* [Task to carry out]:
Return the text of every record below without changing a word, and leave out the pictures.

* [Supplied data]:
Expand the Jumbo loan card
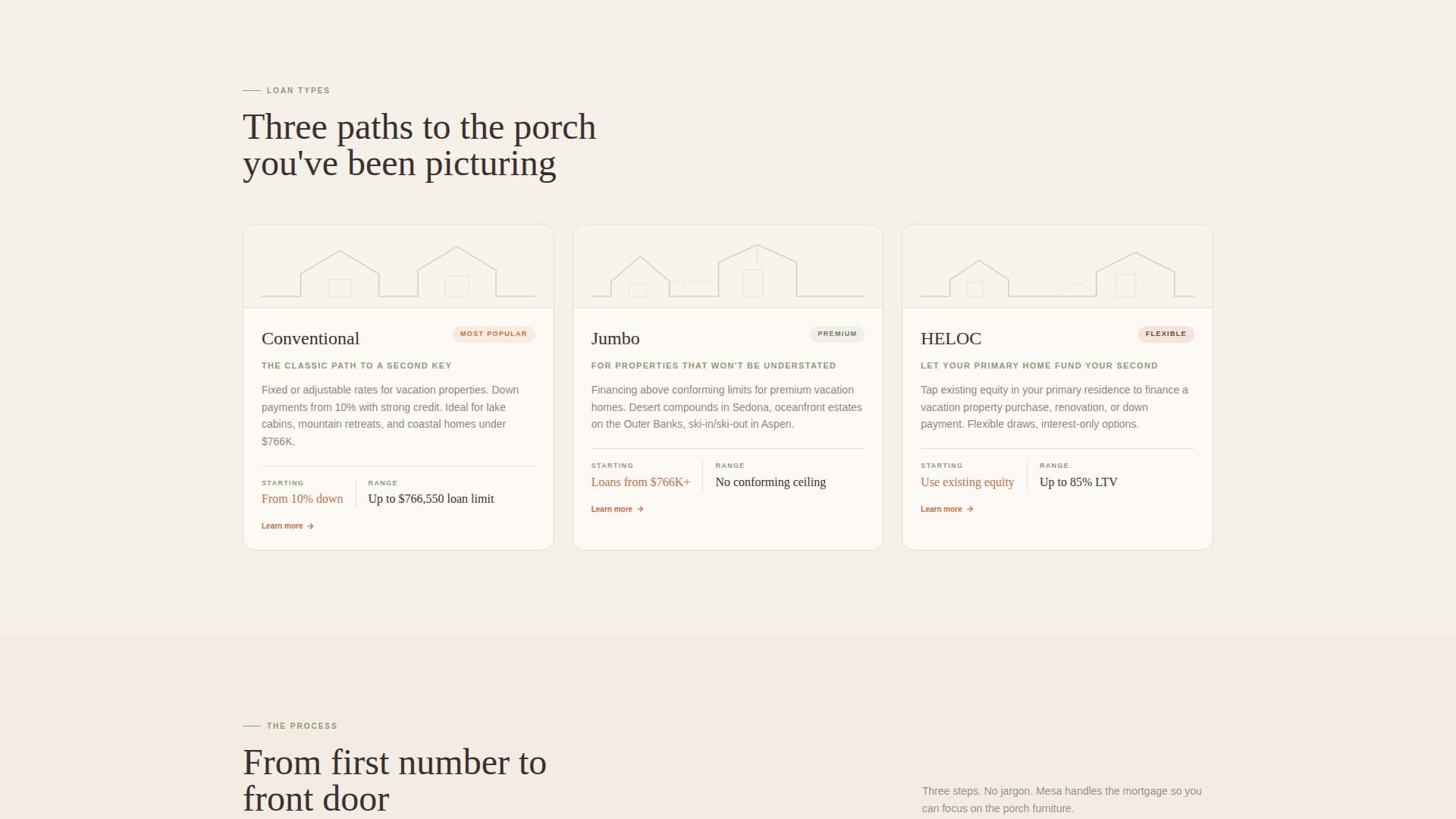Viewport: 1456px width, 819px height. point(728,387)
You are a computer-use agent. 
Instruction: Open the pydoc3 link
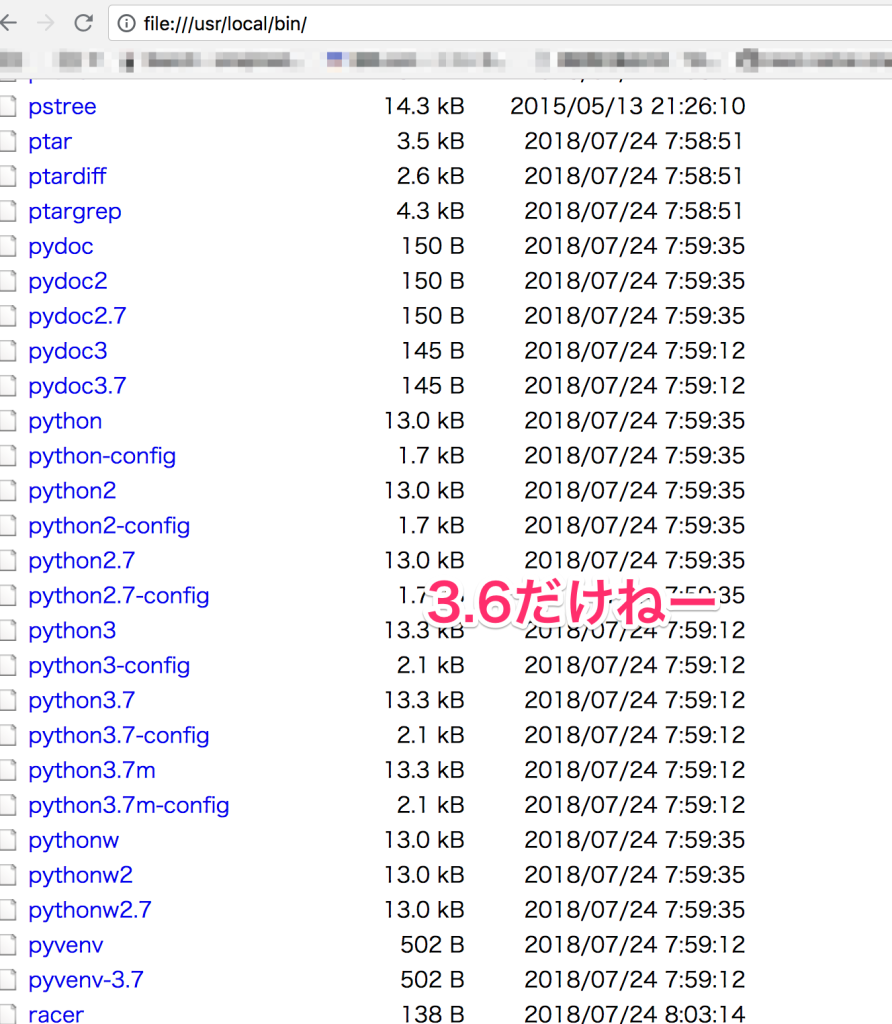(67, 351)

* [Result]:
Expand the Jumbo loan card
Viewport: 1456px width, 819px height. point(728,387)
You are a computer-use agent. 
Instruction: Open the pydoc3 link
(67, 351)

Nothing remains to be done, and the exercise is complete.